What the task requires: Write out every line below again exactly as it stands, skipping each image.

Material supplied START

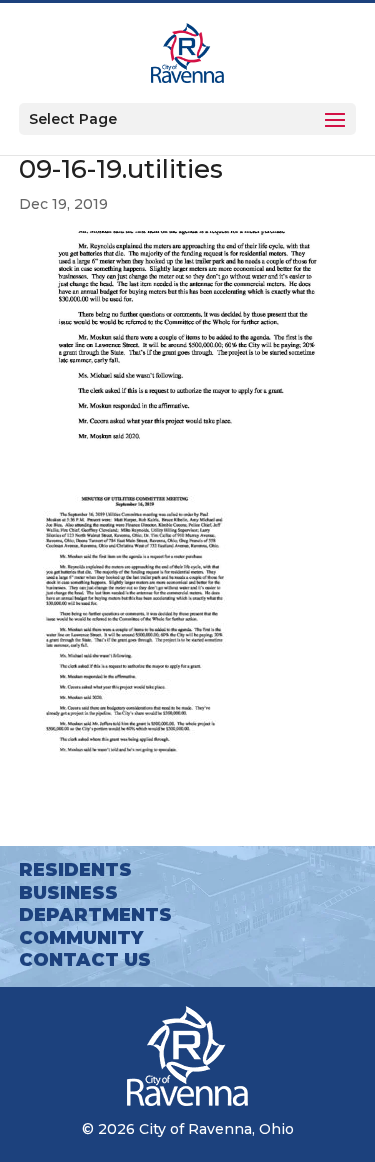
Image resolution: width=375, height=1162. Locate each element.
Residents (75, 870)
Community (81, 938)
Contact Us (85, 960)
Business (68, 893)
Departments (95, 915)
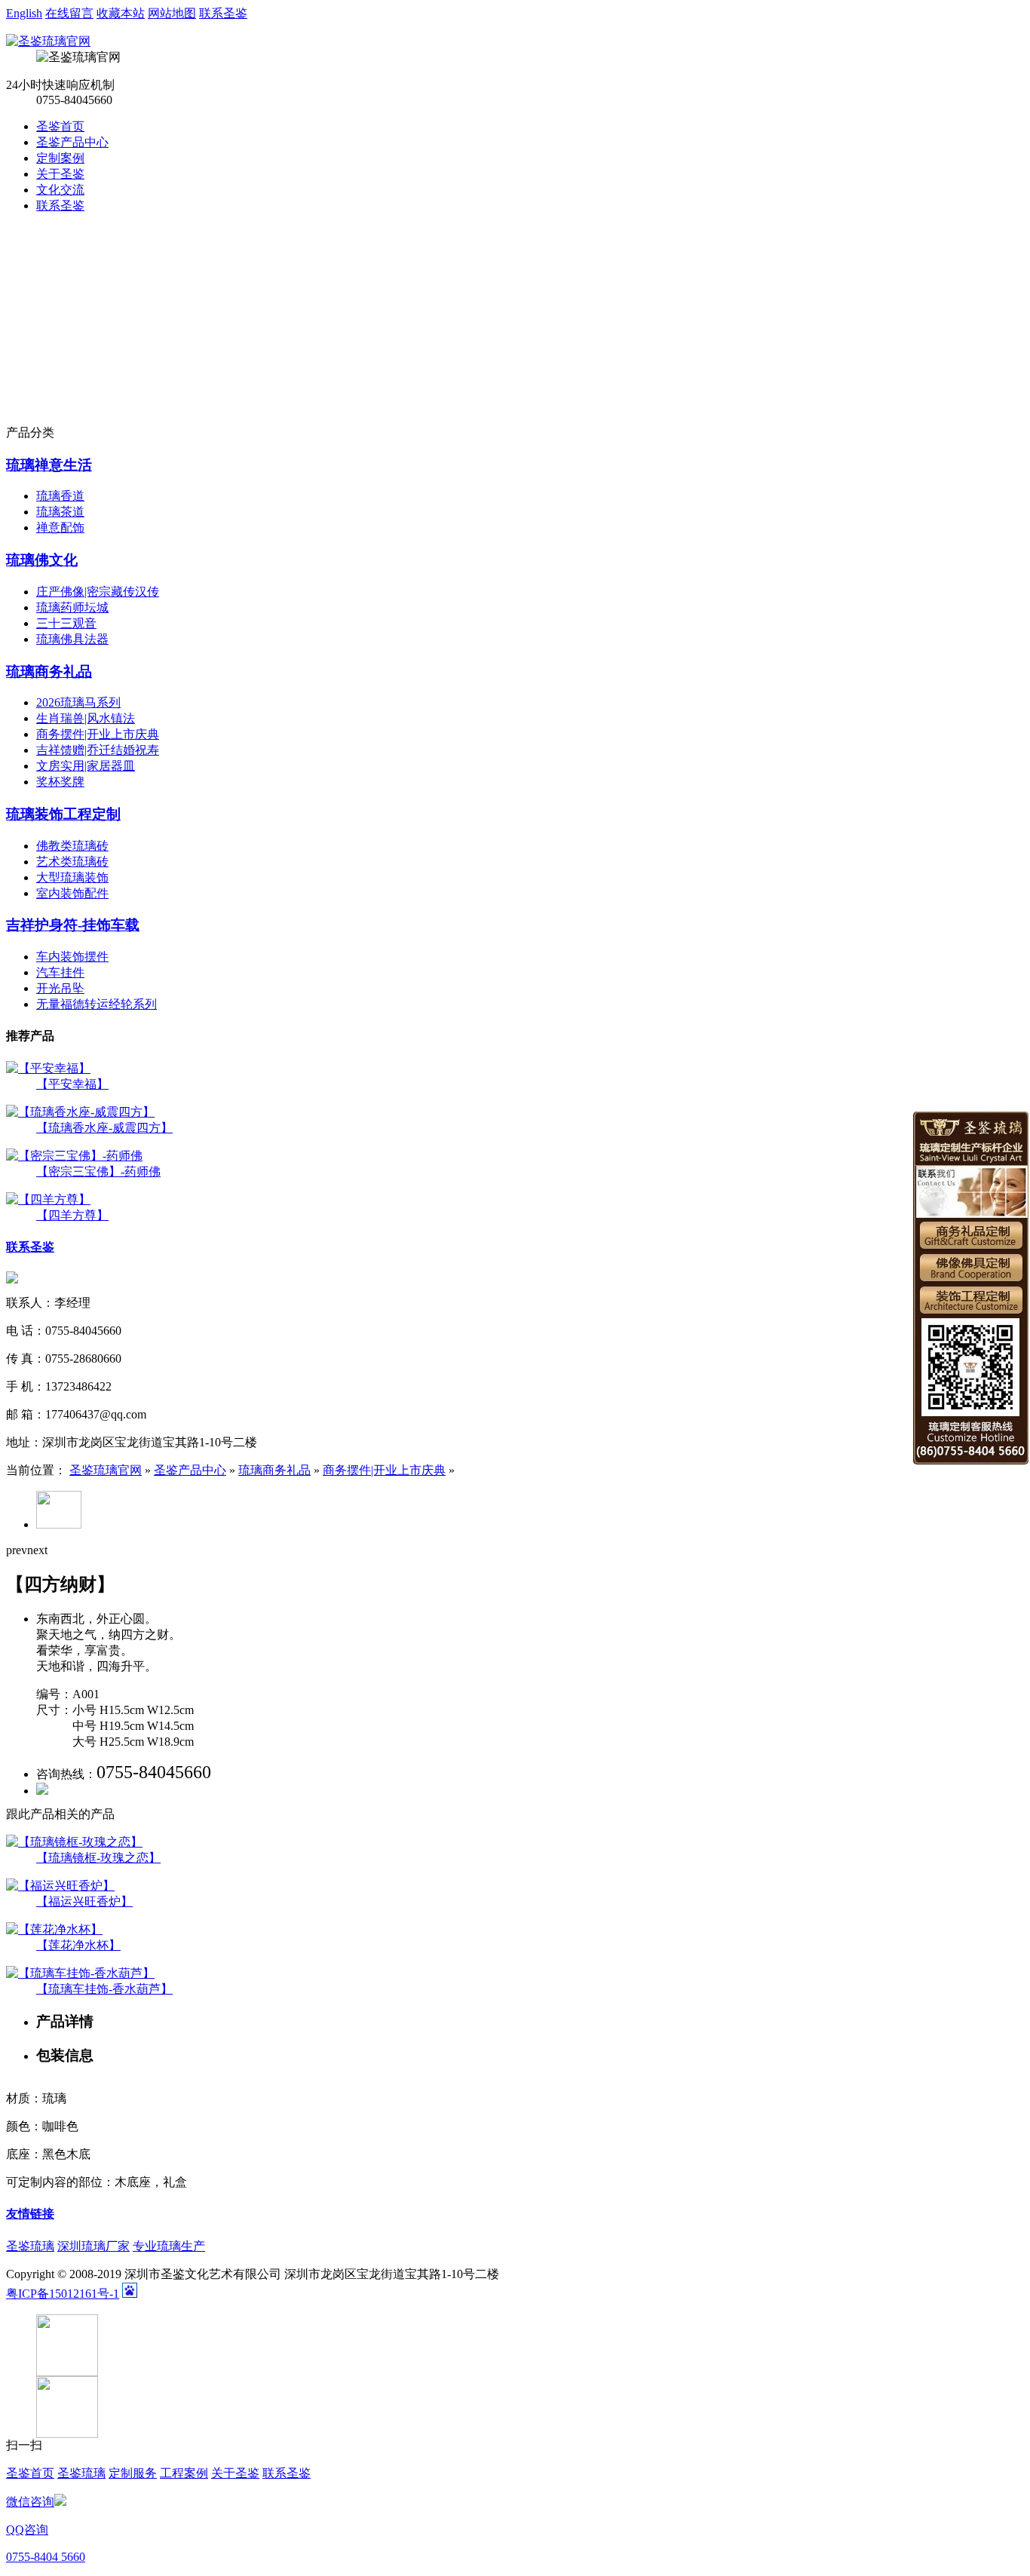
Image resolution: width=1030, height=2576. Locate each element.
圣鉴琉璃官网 (105, 1470)
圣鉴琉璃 (30, 2246)
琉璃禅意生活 (49, 465)
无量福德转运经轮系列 (96, 1004)
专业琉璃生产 (169, 2246)
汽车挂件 (60, 972)
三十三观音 (66, 623)
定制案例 (60, 158)
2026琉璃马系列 (78, 702)
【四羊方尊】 (72, 1215)
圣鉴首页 (60, 126)
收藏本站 (121, 13)
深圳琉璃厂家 (93, 2246)
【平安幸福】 (72, 1084)
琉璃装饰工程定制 (63, 814)
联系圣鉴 (223, 13)
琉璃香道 (60, 495)
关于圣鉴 (60, 173)
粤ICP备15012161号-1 (62, 2293)
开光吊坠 (60, 988)
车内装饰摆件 (72, 956)
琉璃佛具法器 (72, 639)
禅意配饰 (60, 527)
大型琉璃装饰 (72, 877)
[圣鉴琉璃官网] (48, 41)
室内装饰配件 (72, 893)
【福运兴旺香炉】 (84, 1901)
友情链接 (30, 2213)
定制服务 (133, 2473)
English (24, 13)
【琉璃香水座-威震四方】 (104, 1127)
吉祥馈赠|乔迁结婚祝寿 (97, 750)
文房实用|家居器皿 (85, 765)
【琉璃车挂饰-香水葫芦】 (104, 1989)
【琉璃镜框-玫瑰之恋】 (98, 1857)
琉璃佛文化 (42, 560)
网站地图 (172, 13)
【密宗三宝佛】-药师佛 (98, 1171)
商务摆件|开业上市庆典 (97, 734)
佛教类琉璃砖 (72, 845)
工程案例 (184, 2473)
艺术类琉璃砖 (72, 861)
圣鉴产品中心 (72, 142)
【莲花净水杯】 (78, 1945)
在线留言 (69, 13)
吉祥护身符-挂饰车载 (72, 925)
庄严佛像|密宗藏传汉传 (97, 591)
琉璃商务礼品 (49, 671)
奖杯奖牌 (60, 781)
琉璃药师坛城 (72, 607)
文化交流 (60, 189)
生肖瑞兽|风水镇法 (85, 718)
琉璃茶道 (60, 511)
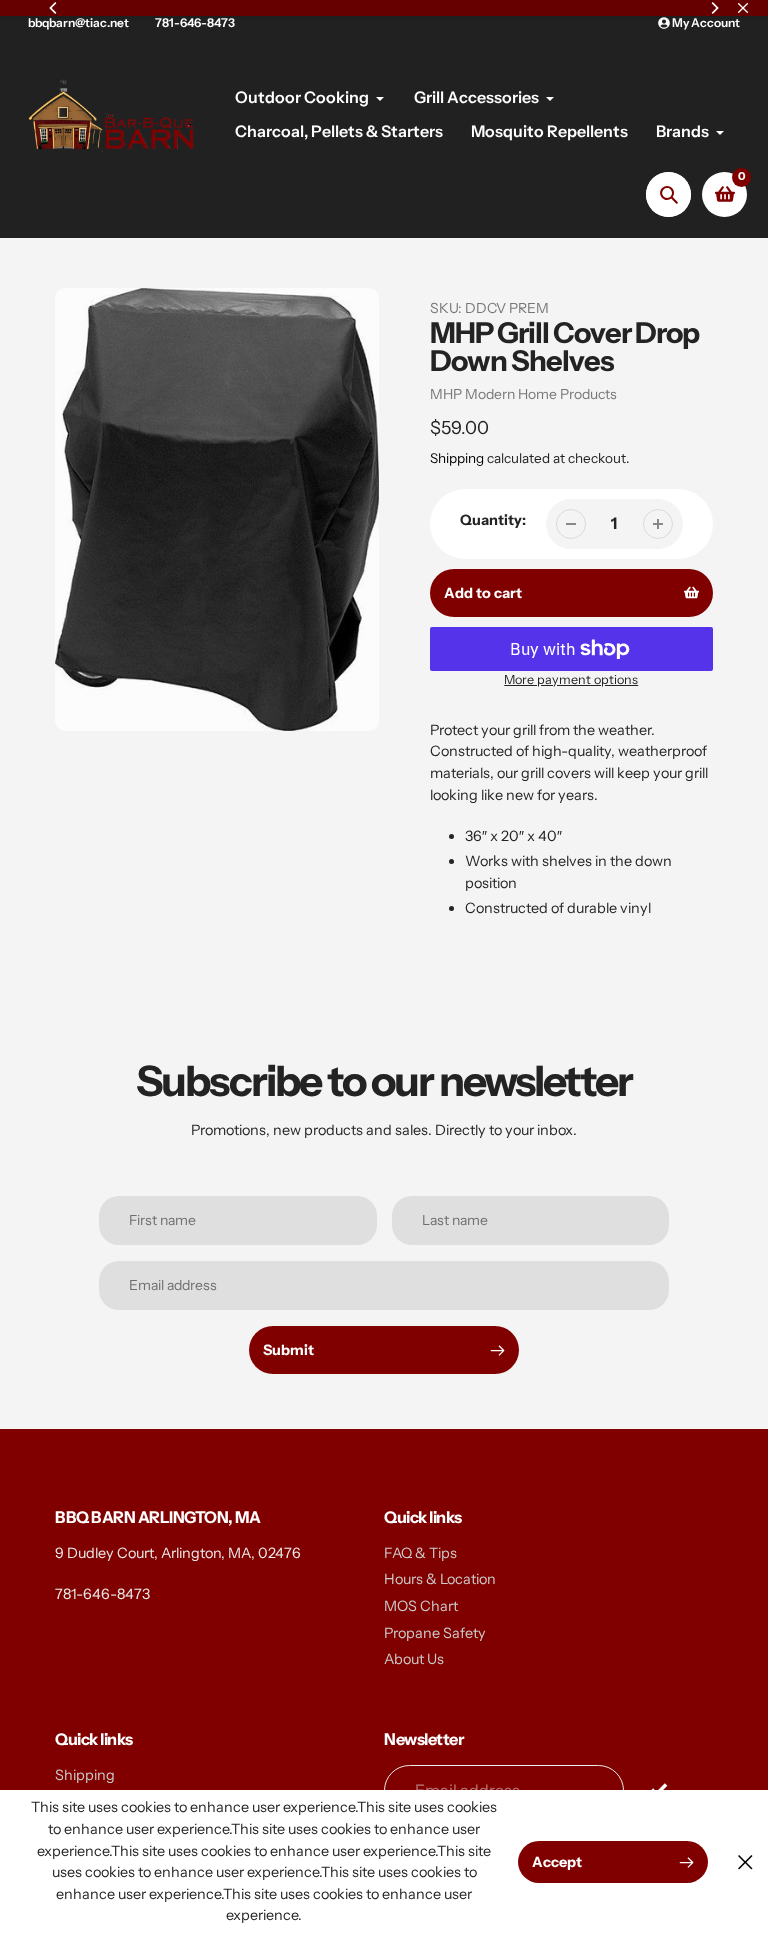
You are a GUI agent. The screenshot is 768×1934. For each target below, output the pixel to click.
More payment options (571, 679)
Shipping (457, 458)
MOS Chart (421, 1606)
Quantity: (493, 520)
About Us (414, 1659)
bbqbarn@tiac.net (78, 22)
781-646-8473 (195, 22)
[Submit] (658, 1789)
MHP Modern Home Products (523, 394)
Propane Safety (435, 1633)
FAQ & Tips (420, 1553)
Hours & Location (440, 1579)
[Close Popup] (745, 1862)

Material supplied END

Result of this task:
Image resolution: width=375, height=1162. Locate each element.
Residents (75, 870)
Community (81, 938)
Contact Us (85, 960)
Business (68, 893)
Departments (95, 915)
Image resolution: width=1030, height=2576. Locate each element.
圣鉴琉璃官网 (105, 1470)
圣鉴琉璃 (30, 2246)
琉璃禅意生活 (49, 465)
无量福德转运经轮系列 (96, 1004)
专业琉璃生产 (169, 2246)
汽车挂件 (60, 972)
三十三观音 (66, 623)
定制案例 (60, 158)
2026琉璃马系列 (78, 702)
【四羊方尊】 (72, 1215)
圣鉴首页 (60, 126)
收藏本站 (121, 13)
深圳琉璃厂家 (93, 2246)
【平安幸福】 (72, 1084)
琉璃装饰工程定制 (63, 814)
联系圣鉴 (223, 13)
琉璃香道 (60, 495)
关于圣鉴 (60, 173)
粤ICP备15012161号-1 (62, 2293)
开光吊坠 (60, 988)
车内装饰摆件 (72, 956)
琉璃佛具法器 (72, 639)
禅意配饰 (60, 527)
大型琉璃装饰 (72, 877)
[圣鉴琉璃官网] (48, 41)
室内装饰配件 (72, 893)
【福运兴旺香炉】 (84, 1901)
友情链接 (30, 2213)
定制服务 (133, 2473)
English (24, 13)
【琉璃香水座-威震四方】 (104, 1127)
吉祥馈赠|乔迁结婚祝寿 (97, 750)
文房实用|家居器皿 (85, 765)
【琉璃车挂饰-香水葫芦】 (104, 1989)
【琉璃镜框-玫瑰之恋】 (98, 1857)
琉璃佛文化 (42, 560)
网站地图 (172, 13)
【密宗三宝佛】-药师佛 (98, 1171)
商务摆件|开业上市庆典 (97, 734)
佛教类琉璃砖 (72, 845)
工程案例 (184, 2473)
艺术类琉璃砖 (72, 861)
圣鉴产品中心 (72, 142)
【莲花净水杯】 (78, 1945)
在线留言 (69, 13)
吉祥护身符-挂饰车载 (72, 925)
庄严佛像|密宗藏传汉传 (97, 591)
琉璃商务礼品 (49, 671)
奖杯奖牌 (60, 781)
琉璃药师坛城 (72, 607)
文化交流 (60, 189)
生肖瑞兽|风水镇法 (85, 718)
琉璃茶道 (60, 511)
You are a GUI agent. The screenshot is 768×1934. For each target below, output the pixel to click.
More payment options (571, 679)
Shipping (457, 458)
MOS Chart (421, 1606)
Quantity: (493, 520)
About Us (414, 1659)
bbqbarn@tiac.net (78, 22)
781-646-8473 (195, 22)
[Submit] (658, 1789)
MHP Modern Home Products (523, 394)
Propane Safety (435, 1633)
FAQ & Tips (420, 1553)
Hours & Location (440, 1579)
[Close Popup] (745, 1862)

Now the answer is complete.